For RL-- my favorite spot for lobster in Manhattan is Ed's Lobster (famously, Pearl's rival). They do whole lobsters for $34 that are a pound and a half, just steamed with butter. On thursdays the special is for whole lobsters at $28--easily the best deal in town.

Aug. 09 2011 01:49 PM
Elena from LIC

>Why are oysters in New Orleans served with big chunks of rock salt?

Not sure what you mean. Like, served a bed of rock salt? When not using an oyster plate with wells for each oyster, salt keeps the opened oyster level on the serving dish, so you don't lose the liquor. Salt is cheap and food-safe.

Aug. 05 2011 01:58 PM
amy stone from Manhattan

Please tell Rebecc Charles that Wellfleet oysters were my favorite, too, until I had Pemaquid oysters in Maine 2 weeks ago at Schooner Landing in Damariscotta (fresh out of their own beds)

Aug. 05 2011 12:50 PM
Peter

Sarah: Yes, they are alive.

Caitlin: Most mussels are now farmed, not wild, so cleaning is much less of an issue. But if you get wild mussels, try soaking them in a big pot of ocean-salty water for an hour or two. This will flush out sand, grit, seaweed, etc. This also works for wild clams and oysters.

Aug. 05 2011 12:47 PM
John

Why are oysters in New Orleans served with big chunks of rock salt?

Aug. 05 2011 12:45 PM
Judith

The Lobster Farm on Allen st ( between Chinatown and LES) is great. The boss speaks English but I have been eating their lobsters for years and never a problem.
they are closed on Sunday but open on Christmas Day ( we eat Lobster for Christmas)

Aug. 05 2011 12:41 PM
David from Manhattan

Any tips for cleaning mussels or where to buy clean ones? The amount of work involved is almost a deterrent to eating them.

Aug. 05 2011 12:41 PM
hayley

If I wanted to grill lobsters or oysters this weekend can they be cooked that way

Aug. 05 2011 12:39 PM
Sarah from Brooklyn

Is the lobster alive when you put it in the clam bake?

Aug. 05 2011 12:33 PM
Elena from LIC

Chinatown is a good place to buy lobster.

>If you're gonna put it on a bun or mix it in mayo, you may as well toss it in the trash

This is silly and pretentious.
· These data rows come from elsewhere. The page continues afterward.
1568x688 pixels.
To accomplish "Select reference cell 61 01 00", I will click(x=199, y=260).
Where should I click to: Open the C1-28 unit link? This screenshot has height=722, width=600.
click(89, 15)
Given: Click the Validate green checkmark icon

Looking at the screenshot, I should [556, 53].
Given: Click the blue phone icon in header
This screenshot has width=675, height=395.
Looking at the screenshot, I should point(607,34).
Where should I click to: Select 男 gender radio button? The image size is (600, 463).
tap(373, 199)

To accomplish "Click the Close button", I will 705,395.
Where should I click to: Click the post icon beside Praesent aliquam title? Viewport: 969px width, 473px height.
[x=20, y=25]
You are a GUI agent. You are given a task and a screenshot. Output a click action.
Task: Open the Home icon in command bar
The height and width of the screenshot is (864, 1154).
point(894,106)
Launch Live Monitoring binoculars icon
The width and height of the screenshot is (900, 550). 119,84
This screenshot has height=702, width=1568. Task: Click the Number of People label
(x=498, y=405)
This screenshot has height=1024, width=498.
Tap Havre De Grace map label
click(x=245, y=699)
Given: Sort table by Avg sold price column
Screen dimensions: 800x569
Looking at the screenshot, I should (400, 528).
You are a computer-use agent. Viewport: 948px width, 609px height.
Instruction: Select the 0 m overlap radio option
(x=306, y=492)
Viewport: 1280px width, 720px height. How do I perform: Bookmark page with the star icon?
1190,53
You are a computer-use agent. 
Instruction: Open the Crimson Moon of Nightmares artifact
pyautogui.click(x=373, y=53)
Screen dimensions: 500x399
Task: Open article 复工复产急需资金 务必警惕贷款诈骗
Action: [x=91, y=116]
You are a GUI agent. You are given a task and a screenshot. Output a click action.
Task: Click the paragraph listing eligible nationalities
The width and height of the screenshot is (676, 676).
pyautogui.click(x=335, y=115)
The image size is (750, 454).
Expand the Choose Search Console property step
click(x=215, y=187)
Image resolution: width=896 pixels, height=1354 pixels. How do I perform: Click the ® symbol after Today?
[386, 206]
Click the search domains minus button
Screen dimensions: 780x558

Lobster is not "holy," it's a delicious bait fish that's become rare due to popularity. Mayo and white bread are as mild a foil to mild, sweet lobster meat as butter is. Lobster is to be enjoyed, not subjected to phony purism.

Aug. 05 2011 12:29 PM
Caitlin

I tried cooking mussels for the first time recently- does the guest have any tips for them?

RL- most grocery stores will steam them for you for free, if you are too squeamish to cook them yourself. Much cheaper than going to a restaurant!

Aug. 05 2011 12:24 PM
Elizabeth from Brooklyn, New York

There are some great places to buy lobster in South Brooklyn, namely Red Hook Lobster Pound and Fish Tales (amazing fish as well) in Cobble Hill. Both are worth the subway ride in if you live in the city.

Aug. 05 2011 12:23 PM
RL

Lobster is pure and holy. If you're gonna put it on a bun or mix it in mayo, you may as well toss it in the trash or use the fake lobster (cod).

Lobster is subtle and will taste like whatever you do to it - just boil it, dip in clarified butter and drop in your mouth.

Where can we go in Manhattan for whole lobster without paying tourist prices????